DATI ESTRATTI »

--------------------------------------------------

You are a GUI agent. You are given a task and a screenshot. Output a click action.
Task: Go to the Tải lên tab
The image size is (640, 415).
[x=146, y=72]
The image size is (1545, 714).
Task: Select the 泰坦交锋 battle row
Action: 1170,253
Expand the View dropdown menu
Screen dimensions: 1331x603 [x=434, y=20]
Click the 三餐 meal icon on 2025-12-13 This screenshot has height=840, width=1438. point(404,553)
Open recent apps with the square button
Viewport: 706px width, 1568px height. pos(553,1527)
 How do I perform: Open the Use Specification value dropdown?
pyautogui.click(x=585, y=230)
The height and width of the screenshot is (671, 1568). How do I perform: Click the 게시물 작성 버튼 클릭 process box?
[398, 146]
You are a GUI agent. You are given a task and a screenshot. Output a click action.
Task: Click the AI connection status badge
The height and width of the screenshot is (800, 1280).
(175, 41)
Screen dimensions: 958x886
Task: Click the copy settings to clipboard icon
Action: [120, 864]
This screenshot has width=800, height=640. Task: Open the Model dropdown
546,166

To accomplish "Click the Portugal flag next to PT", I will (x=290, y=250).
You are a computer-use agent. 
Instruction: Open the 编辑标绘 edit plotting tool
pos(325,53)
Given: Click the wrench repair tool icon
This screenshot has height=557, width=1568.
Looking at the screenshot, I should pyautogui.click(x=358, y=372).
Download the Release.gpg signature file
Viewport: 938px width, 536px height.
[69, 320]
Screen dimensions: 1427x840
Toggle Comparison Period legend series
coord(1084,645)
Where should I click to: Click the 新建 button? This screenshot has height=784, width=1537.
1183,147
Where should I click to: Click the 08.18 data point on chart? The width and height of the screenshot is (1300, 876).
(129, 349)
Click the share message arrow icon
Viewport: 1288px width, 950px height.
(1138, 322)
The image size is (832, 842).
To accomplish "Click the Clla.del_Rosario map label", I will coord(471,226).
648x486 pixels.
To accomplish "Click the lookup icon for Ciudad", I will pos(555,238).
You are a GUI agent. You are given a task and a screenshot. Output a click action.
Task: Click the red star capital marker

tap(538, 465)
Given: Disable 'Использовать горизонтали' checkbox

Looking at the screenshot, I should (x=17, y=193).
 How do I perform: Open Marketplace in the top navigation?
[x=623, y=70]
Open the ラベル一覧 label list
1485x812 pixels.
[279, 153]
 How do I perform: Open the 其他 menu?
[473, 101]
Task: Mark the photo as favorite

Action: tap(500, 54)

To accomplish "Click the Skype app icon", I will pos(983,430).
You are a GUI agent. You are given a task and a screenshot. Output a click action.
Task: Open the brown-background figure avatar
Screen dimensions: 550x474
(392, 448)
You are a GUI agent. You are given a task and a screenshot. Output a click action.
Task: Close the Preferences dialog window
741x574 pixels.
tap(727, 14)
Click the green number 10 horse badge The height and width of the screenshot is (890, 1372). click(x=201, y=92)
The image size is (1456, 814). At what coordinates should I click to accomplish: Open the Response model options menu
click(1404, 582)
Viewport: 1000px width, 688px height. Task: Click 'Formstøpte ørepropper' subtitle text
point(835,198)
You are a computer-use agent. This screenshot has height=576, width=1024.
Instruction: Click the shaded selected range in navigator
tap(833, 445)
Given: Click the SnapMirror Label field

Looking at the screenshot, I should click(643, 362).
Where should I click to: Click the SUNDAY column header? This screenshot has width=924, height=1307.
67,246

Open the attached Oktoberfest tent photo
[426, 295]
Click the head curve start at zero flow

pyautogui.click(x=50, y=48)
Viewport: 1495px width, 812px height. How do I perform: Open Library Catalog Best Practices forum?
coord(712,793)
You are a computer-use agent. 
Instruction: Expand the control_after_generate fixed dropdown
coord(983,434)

--------------------------------------------------

OBIETTIVO » Ricopia una per una, senza alcuna modifica, tutte le righe dell'elenco riportato sopra.

RISPOSTA COMPLETA »
You are a GUI agent. You are given a task and a screenshot. Output a click action.
Task: Go to the Tải lên tab
The image size is (640, 415).
[x=146, y=72]
The image size is (1545, 714).
Task: Select the 泰坦交锋 battle row
Action: 1170,253
Expand the View dropdown menu
Screen dimensions: 1331x603 [x=434, y=20]
Click the 三餐 meal icon on 2025-12-13 This screenshot has height=840, width=1438. point(404,553)
Open recent apps with the square button
Viewport: 706px width, 1568px height. pos(553,1527)
 How do I perform: Open the Use Specification value dropdown?
pyautogui.click(x=585, y=230)
The height and width of the screenshot is (671, 1568). How do I perform: Click the 게시물 작성 버튼 클릭 process box?
[398, 146]
You are a GUI agent. You are given a task and a screenshot. Output a click action.
Task: Click the AI connection status badge
The height and width of the screenshot is (800, 1280).
(175, 41)
Screen dimensions: 958x886
Task: Click the copy settings to clipboard icon
Action: [120, 864]
This screenshot has width=800, height=640. Task: Open the Model dropdown
546,166

To accomplish "Click the Portugal flag next to PT", I will (x=290, y=250).
You are a computer-use agent. 
Instruction: Open the 编辑标绘 edit plotting tool
pos(325,53)
Given: Click the wrench repair tool icon
This screenshot has height=557, width=1568.
Looking at the screenshot, I should pyautogui.click(x=358, y=372).
Download the Release.gpg signature file
Viewport: 938px width, 536px height.
[69, 320]
Screen dimensions: 1427x840
Toggle Comparison Period legend series
coord(1084,645)
Where should I click to: Click the 新建 button? This screenshot has height=784, width=1537.
1183,147
Where should I click to: Click the 08.18 data point on chart? The width and height of the screenshot is (1300, 876).
(129, 349)
Click the share message arrow icon
Viewport: 1288px width, 950px height.
(1138, 322)
The image size is (832, 842).
To accomplish "Click the Clla.del_Rosario map label", I will coord(471,226).
648x486 pixels.
To accomplish "Click the lookup icon for Ciudad", I will pos(555,238).
You are a GUI agent. You are given a task and a screenshot. Output a click action.
Task: Click the red star capital marker

tap(538, 465)
Given: Disable 'Использовать горизонтали' checkbox

Looking at the screenshot, I should (x=17, y=193).
 How do I perform: Open Marketplace in the top navigation?
[x=623, y=70]
Open the ラベル一覧 label list
1485x812 pixels.
[279, 153]
 How do I perform: Open the 其他 menu?
[473, 101]
Task: Mark the photo as favorite

Action: tap(500, 54)

To accomplish "Click the Skype app icon", I will pos(983,430).
You are a GUI agent. You are given a task and a screenshot. Output a click action.
Task: Open the brown-background figure avatar
Screen dimensions: 550x474
(392, 448)
You are a GUI agent. You are given a task and a screenshot. Output a click action.
Task: Close the Preferences dialog window
741x574 pixels.
tap(727, 14)
Click the green number 10 horse badge The height and width of the screenshot is (890, 1372). click(x=201, y=92)
The image size is (1456, 814). At what coordinates should I click to accomplish: Open the Response model options menu
click(1404, 582)
Viewport: 1000px width, 688px height. Task: Click 'Formstøpte ørepropper' subtitle text
point(835,198)
You are a computer-use agent. This screenshot has height=576, width=1024.
Instruction: Click the shaded selected range in navigator
tap(833, 445)
Given: Click the SnapMirror Label field

Looking at the screenshot, I should click(643, 362).
Where should I click to: Click the SUNDAY column header? This screenshot has width=924, height=1307.
67,246

Open the attached Oktoberfest tent photo
[426, 295]
Click the head curve start at zero flow

pyautogui.click(x=50, y=48)
Viewport: 1495px width, 812px height. How do I perform: Open Library Catalog Best Practices forum?
coord(712,793)
You are a computer-use agent. 
Instruction: Expand the control_after_generate fixed dropdown
coord(983,434)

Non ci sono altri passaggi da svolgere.